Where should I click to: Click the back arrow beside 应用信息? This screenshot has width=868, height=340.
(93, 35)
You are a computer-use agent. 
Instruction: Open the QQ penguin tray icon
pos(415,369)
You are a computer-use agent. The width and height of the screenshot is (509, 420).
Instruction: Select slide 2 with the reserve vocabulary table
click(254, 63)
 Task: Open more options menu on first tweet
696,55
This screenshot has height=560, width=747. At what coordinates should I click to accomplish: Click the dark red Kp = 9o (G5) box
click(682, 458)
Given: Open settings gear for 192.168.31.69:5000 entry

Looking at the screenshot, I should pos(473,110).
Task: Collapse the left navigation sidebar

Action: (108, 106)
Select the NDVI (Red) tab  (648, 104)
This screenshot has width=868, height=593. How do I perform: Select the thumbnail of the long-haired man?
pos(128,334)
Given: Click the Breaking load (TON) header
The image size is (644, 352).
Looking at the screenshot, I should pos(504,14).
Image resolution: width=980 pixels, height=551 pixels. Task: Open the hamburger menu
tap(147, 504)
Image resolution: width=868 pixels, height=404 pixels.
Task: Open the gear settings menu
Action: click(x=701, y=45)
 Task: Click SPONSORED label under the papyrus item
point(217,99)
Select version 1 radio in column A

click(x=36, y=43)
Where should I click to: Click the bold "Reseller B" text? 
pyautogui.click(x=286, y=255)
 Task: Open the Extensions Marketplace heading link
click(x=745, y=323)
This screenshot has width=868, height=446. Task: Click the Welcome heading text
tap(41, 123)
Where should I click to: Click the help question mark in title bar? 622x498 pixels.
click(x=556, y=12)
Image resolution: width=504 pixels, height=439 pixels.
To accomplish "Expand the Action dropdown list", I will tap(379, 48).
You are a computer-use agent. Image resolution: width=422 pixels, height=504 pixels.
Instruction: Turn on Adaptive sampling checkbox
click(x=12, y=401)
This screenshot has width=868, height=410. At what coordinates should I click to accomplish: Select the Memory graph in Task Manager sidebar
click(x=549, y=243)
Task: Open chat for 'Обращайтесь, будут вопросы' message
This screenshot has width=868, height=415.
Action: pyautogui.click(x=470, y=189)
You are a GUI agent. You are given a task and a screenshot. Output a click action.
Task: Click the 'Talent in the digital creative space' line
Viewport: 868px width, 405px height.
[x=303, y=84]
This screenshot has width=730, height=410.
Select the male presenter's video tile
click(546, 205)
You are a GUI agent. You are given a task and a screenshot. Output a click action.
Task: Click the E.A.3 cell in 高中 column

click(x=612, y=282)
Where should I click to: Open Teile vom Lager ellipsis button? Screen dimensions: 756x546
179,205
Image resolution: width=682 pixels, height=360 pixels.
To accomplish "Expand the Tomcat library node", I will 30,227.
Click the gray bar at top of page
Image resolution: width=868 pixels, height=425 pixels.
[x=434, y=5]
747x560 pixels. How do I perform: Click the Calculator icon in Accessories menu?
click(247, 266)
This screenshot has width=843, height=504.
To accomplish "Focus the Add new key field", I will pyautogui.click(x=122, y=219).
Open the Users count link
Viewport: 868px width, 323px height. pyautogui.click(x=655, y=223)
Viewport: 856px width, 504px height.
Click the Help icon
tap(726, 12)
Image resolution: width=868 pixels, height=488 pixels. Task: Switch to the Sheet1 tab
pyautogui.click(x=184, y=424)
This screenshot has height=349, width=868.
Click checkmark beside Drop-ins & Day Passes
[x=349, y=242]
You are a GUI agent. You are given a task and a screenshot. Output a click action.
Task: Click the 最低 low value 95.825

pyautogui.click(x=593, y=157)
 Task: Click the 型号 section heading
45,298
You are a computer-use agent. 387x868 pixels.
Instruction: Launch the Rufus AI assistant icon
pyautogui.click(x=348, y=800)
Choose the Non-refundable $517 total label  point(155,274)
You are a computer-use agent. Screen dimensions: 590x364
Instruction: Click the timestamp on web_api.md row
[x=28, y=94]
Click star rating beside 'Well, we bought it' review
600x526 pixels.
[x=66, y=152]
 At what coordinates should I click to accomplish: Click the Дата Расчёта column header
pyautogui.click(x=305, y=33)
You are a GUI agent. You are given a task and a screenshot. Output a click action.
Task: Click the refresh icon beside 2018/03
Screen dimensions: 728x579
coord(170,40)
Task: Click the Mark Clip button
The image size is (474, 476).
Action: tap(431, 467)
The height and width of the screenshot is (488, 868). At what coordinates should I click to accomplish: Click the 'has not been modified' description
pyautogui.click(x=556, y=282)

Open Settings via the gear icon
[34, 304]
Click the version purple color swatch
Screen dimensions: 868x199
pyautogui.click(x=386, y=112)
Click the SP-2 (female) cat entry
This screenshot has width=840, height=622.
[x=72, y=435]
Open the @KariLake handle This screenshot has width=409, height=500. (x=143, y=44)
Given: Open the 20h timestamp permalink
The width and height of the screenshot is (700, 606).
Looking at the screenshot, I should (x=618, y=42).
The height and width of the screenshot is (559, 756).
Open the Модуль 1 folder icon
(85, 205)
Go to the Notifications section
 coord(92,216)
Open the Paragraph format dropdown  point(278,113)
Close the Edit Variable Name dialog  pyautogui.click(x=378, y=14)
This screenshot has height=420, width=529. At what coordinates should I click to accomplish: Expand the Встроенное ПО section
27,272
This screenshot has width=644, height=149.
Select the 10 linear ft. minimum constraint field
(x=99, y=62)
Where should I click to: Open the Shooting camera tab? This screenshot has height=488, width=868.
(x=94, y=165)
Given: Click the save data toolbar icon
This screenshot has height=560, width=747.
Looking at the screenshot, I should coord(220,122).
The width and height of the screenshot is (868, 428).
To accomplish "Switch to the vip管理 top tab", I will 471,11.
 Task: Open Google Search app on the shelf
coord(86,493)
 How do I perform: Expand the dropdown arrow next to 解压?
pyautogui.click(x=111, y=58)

+-------+

Required work
Reproduce every entry exactly, with nothing added or dropped.

Result of this task
Where should I click to: Click the back arrow beside 应用信息? This screenshot has width=868, height=340.
(93, 35)
You are a computer-use agent. 
Instruction: Open the QQ penguin tray icon
pos(415,369)
You are a computer-use agent. The width and height of the screenshot is (509, 420).
Instruction: Select slide 2 with the reserve vocabulary table
click(254, 63)
 Task: Open more options menu on first tweet
696,55
This screenshot has height=560, width=747. At what coordinates should I click to accomplish: Click the dark red Kp = 9o (G5) box
click(682, 458)
Given: Open settings gear for 192.168.31.69:5000 entry

Looking at the screenshot, I should pos(473,110).
Task: Collapse the left navigation sidebar

Action: (108, 106)
Select the NDVI (Red) tab  (648, 104)
This screenshot has width=868, height=593. How do I perform: Select the thumbnail of the long-haired man?
pos(128,334)
Given: Click the Breaking load (TON) header
The image size is (644, 352).
Looking at the screenshot, I should pos(504,14).
Image resolution: width=980 pixels, height=551 pixels. Task: Open the hamburger menu
tap(147, 504)
Image resolution: width=868 pixels, height=404 pixels.
Task: Open the gear settings menu
Action: click(x=701, y=45)
 Task: Click SPONSORED label under the papyrus item
point(217,99)
Select version 1 radio in column A

click(x=36, y=43)
Where should I click to: Click the bold "Reseller B" text? 
pyautogui.click(x=286, y=255)
 Task: Open the Extensions Marketplace heading link
click(x=745, y=323)
This screenshot has width=868, height=446. Task: Click the Welcome heading text
tap(41, 123)
Where should I click to: Click the help question mark in title bar? 622x498 pixels.
click(x=556, y=12)
Image resolution: width=504 pixels, height=439 pixels.
To accomplish "Expand the Action dropdown list", I will tap(379, 48).
You are a computer-use agent. Image resolution: width=422 pixels, height=504 pixels.
Instruction: Turn on Adaptive sampling checkbox
click(x=12, y=401)
This screenshot has width=868, height=410. At what coordinates should I click to accomplish: Select the Memory graph in Task Manager sidebar
click(x=549, y=243)
Task: Open chat for 'Обращайтесь, будут вопросы' message
This screenshot has width=868, height=415.
Action: pyautogui.click(x=470, y=189)
You are a GUI agent. You are given a task and a screenshot. Output a click action.
Task: Click the 'Talent in the digital creative space' line
Viewport: 868px width, 405px height.
[x=303, y=84]
This screenshot has width=730, height=410.
Select the male presenter's video tile
click(546, 205)
You are a GUI agent. You are given a task and a screenshot. Output a click action.
Task: Click the E.A.3 cell in 高中 column

click(x=612, y=282)
Where should I click to: Open Teile vom Lager ellipsis button? Screen dimensions: 756x546
179,205
Image resolution: width=682 pixels, height=360 pixels.
To accomplish "Expand the Tomcat library node", I will 30,227.
Click the gray bar at top of page
Image resolution: width=868 pixels, height=425 pixels.
[x=434, y=5]
747x560 pixels. How do I perform: Click the Calculator icon in Accessories menu?
click(247, 266)
This screenshot has width=843, height=504.
To accomplish "Focus the Add new key field", I will pyautogui.click(x=122, y=219).
Open the Users count link
Viewport: 868px width, 323px height. pyautogui.click(x=655, y=223)
Viewport: 856px width, 504px height.
Click the Help icon
tap(726, 12)
Image resolution: width=868 pixels, height=488 pixels. Task: Switch to the Sheet1 tab
pyautogui.click(x=184, y=424)
This screenshot has height=349, width=868.
Click checkmark beside Drop-ins & Day Passes
[x=349, y=242]
You are a GUI agent. You are given a task and a screenshot. Output a click action.
Task: Click the 最低 low value 95.825

pyautogui.click(x=593, y=157)
 Task: Click the 型号 section heading
45,298
You are a computer-use agent. 387x868 pixels.
Instruction: Launch the Rufus AI assistant icon
pyautogui.click(x=348, y=800)
Choose the Non-refundable $517 total label  point(155,274)
You are a computer-use agent. Screen dimensions: 590x364
Instruction: Click the timestamp on web_api.md row
[x=28, y=94]
Click star rating beside 'Well, we bought it' review
600x526 pixels.
[x=66, y=152]
 At what coordinates should I click to accomplish: Click the Дата Расчёта column header
pyautogui.click(x=305, y=33)
You are a GUI agent. You are given a task and a screenshot. Output a click action.
Task: Click the refresh icon beside 2018/03
Screen dimensions: 728x579
coord(170,40)
Task: Click the Mark Clip button
The image size is (474, 476).
Action: tap(431, 467)
The height and width of the screenshot is (488, 868). At what coordinates should I click to accomplish: Click the 'has not been modified' description
pyautogui.click(x=556, y=282)

Open Settings via the gear icon
[34, 304]
Click the version purple color swatch
Screen dimensions: 868x199
pyautogui.click(x=386, y=112)
Click the SP-2 (female) cat entry
This screenshot has width=840, height=622.
[x=72, y=435]
Open the @KariLake handle This screenshot has width=409, height=500. (x=143, y=44)
Given: Open the 20h timestamp permalink
The width and height of the screenshot is (700, 606).
Looking at the screenshot, I should (x=618, y=42).
The height and width of the screenshot is (559, 756).
Open the Модуль 1 folder icon
(85, 205)
Go to the Notifications section
 coord(92,216)
Open the Paragraph format dropdown  point(278,113)
Close the Edit Variable Name dialog  pyautogui.click(x=378, y=14)
This screenshot has height=420, width=529. At what coordinates should I click to accomplish: Expand the Встроенное ПО section
27,272
This screenshot has width=644, height=149.
Select the 10 linear ft. minimum constraint field
(x=99, y=62)
Where should I click to: Open the Shooting camera tab? This screenshot has height=488, width=868.
(x=94, y=165)
Given: Click the save data toolbar icon
This screenshot has height=560, width=747.
Looking at the screenshot, I should coord(220,122).
The width and height of the screenshot is (868, 428).
To accomplish "Switch to the vip管理 top tab", I will 471,11.
 Task: Open Google Search app on the shelf
coord(86,493)
 How do I perform: Expand the dropdown arrow next to 解压?
pyautogui.click(x=111, y=58)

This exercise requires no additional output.